- Exercise prompt
Reproduce the records precisely. Omit every picture.

(Dataset records)
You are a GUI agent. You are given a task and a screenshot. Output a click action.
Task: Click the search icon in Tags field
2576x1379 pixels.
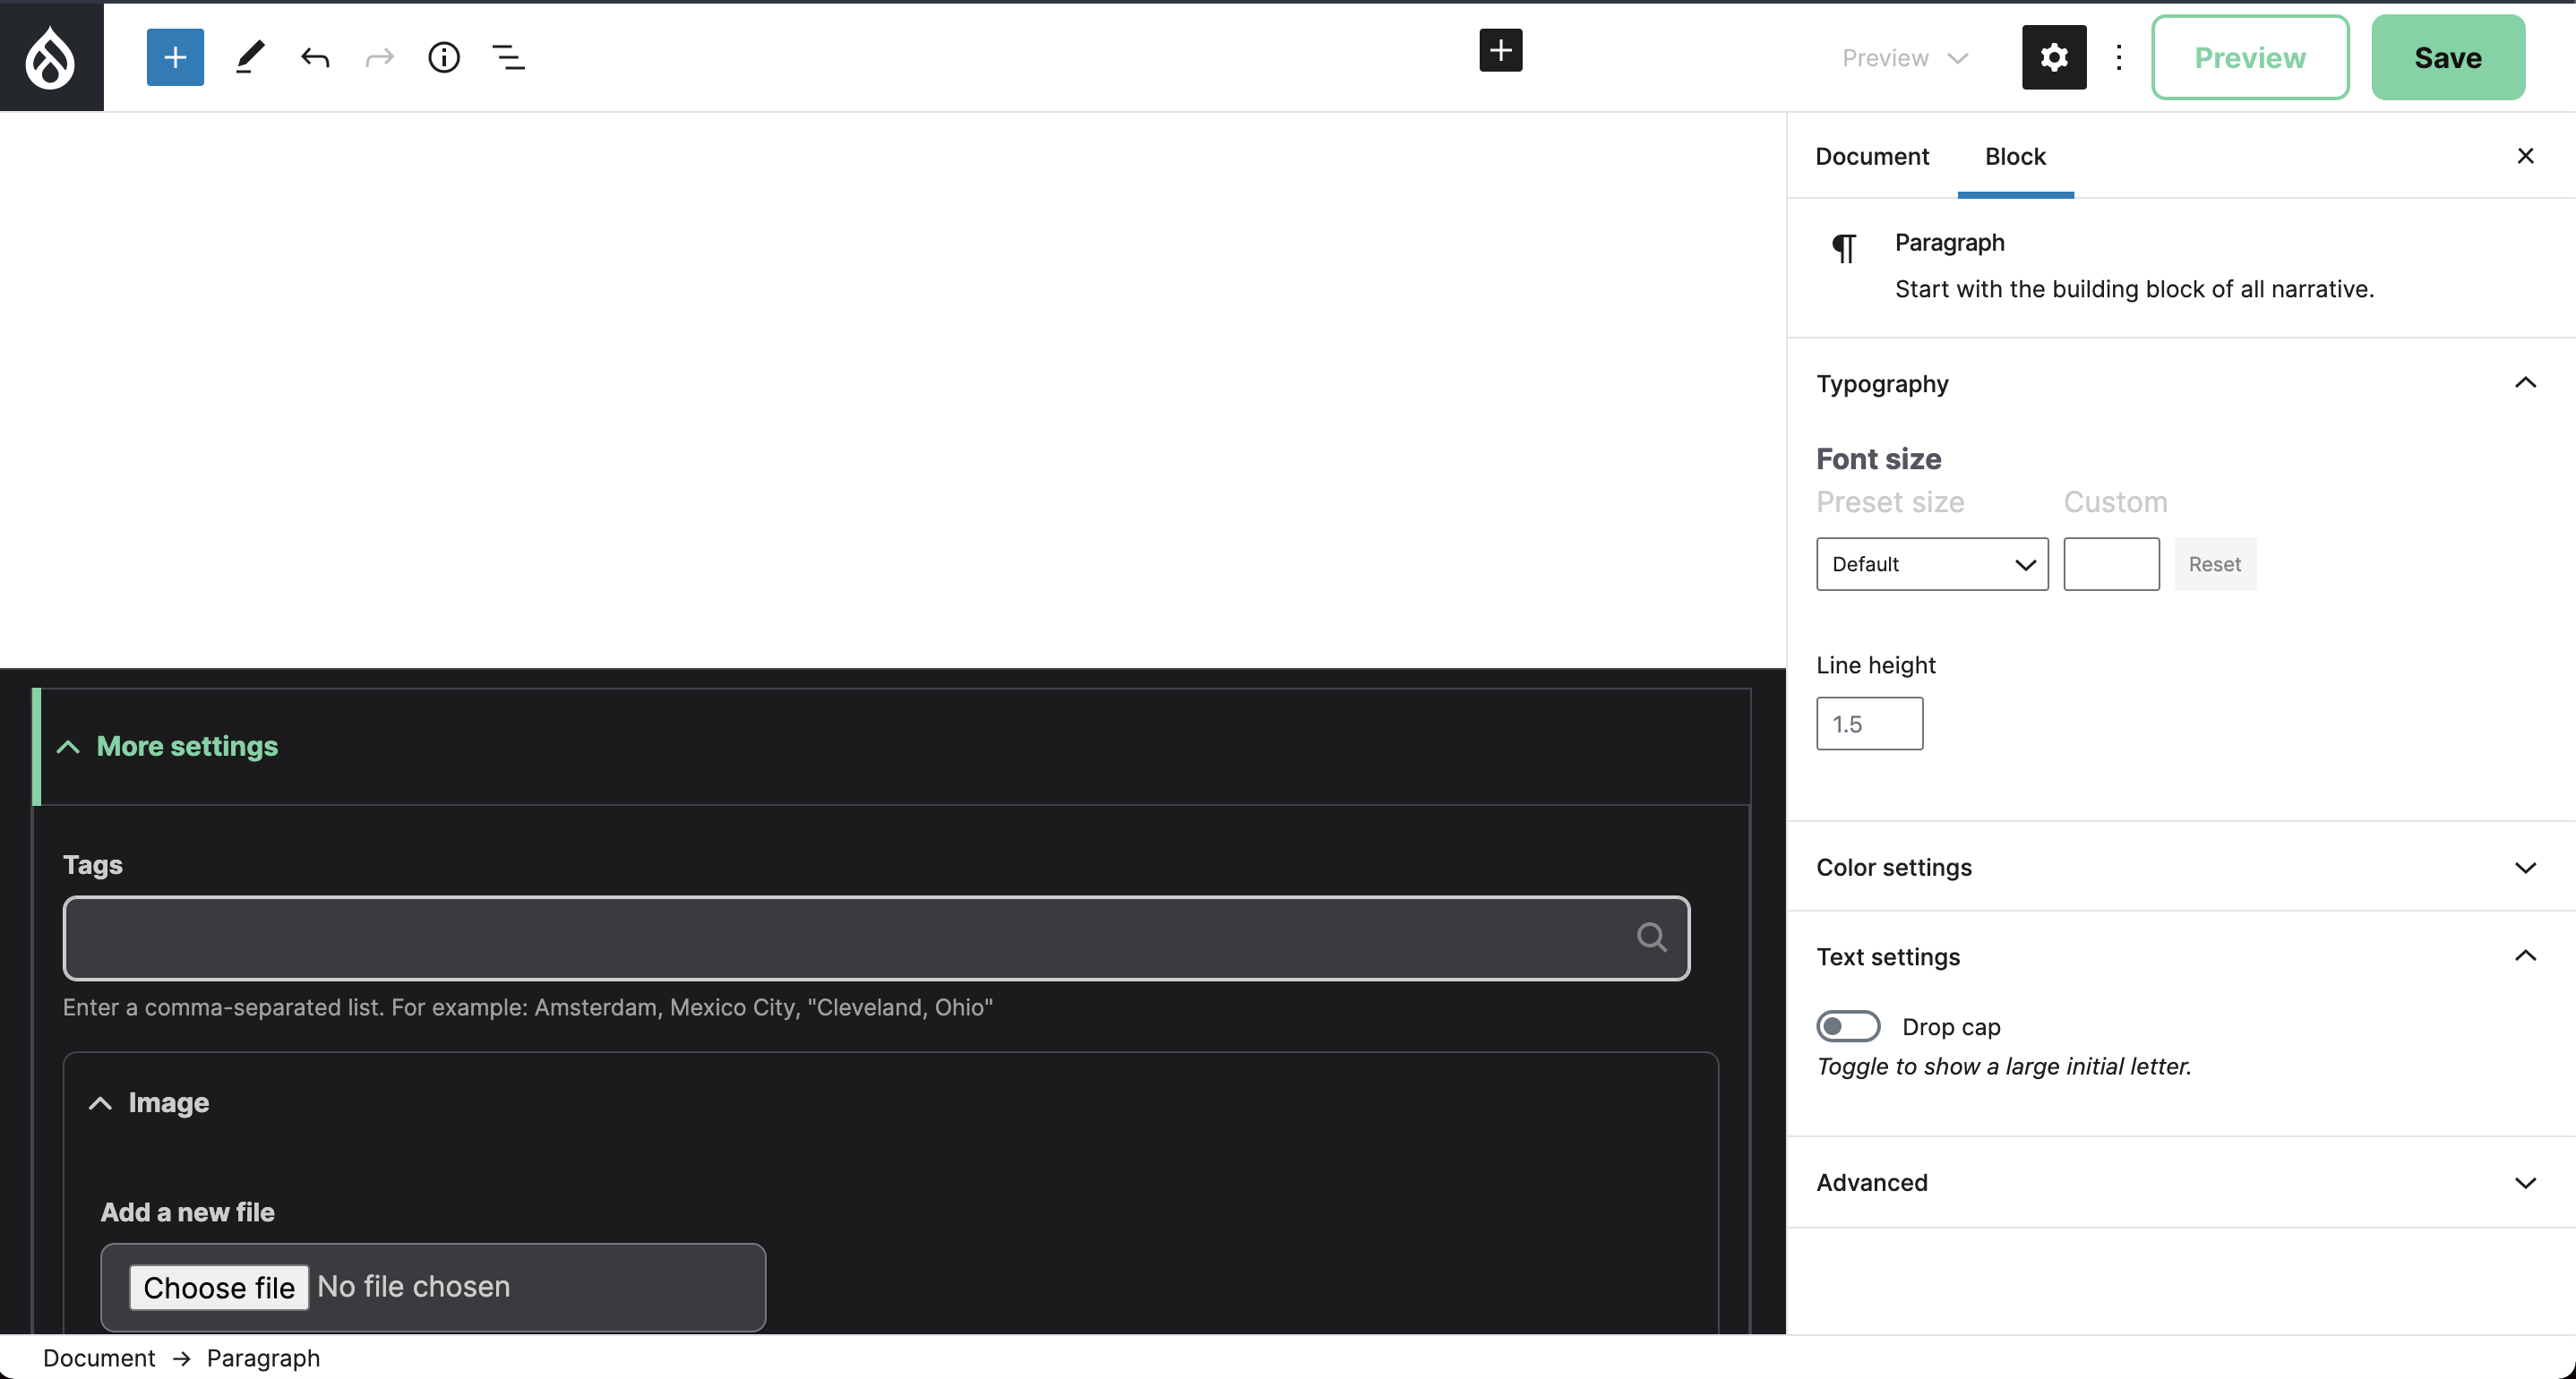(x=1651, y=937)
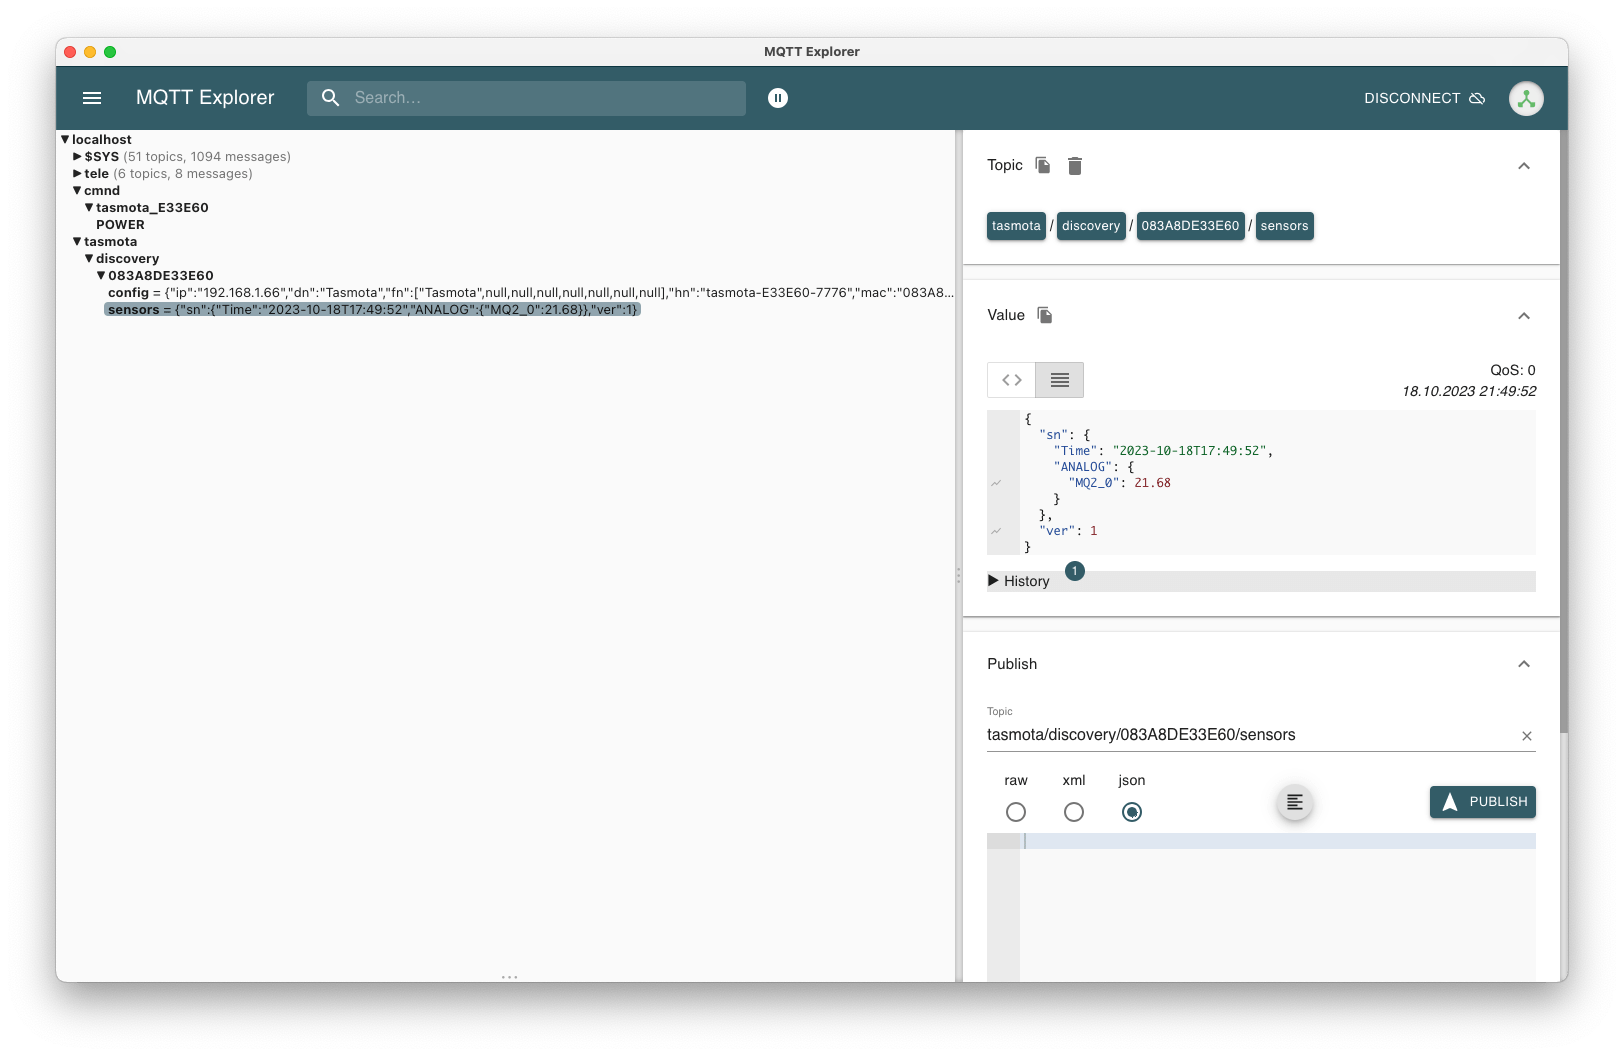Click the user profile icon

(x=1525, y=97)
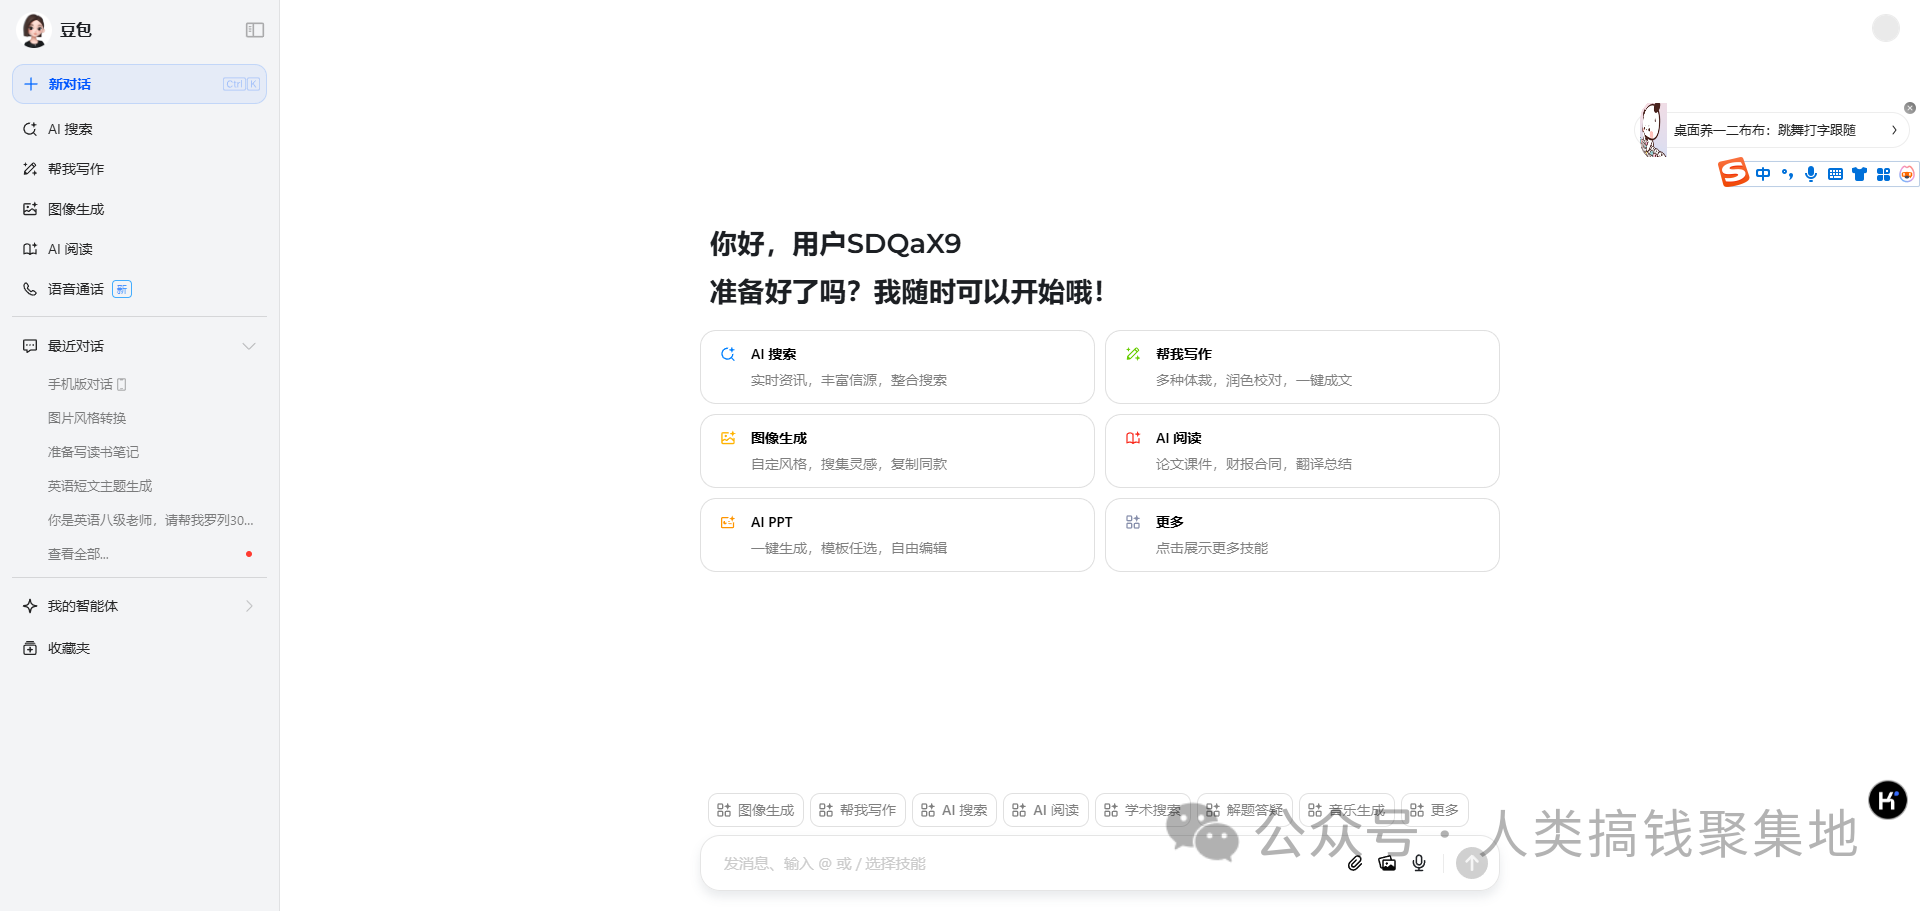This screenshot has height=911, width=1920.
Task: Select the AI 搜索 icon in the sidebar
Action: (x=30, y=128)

- Exercise answer
You are a GUI agent. You are given a task and a screenshot. Output a click action.
Task: Click the search icon in Tags field
2576x1379 pixels.
(x=1651, y=937)
Click the user profile icon

(x=1525, y=97)
This screenshot has height=911, width=1920.
Task: Select the AI 搜索 icon in the sidebar
Action: (x=30, y=128)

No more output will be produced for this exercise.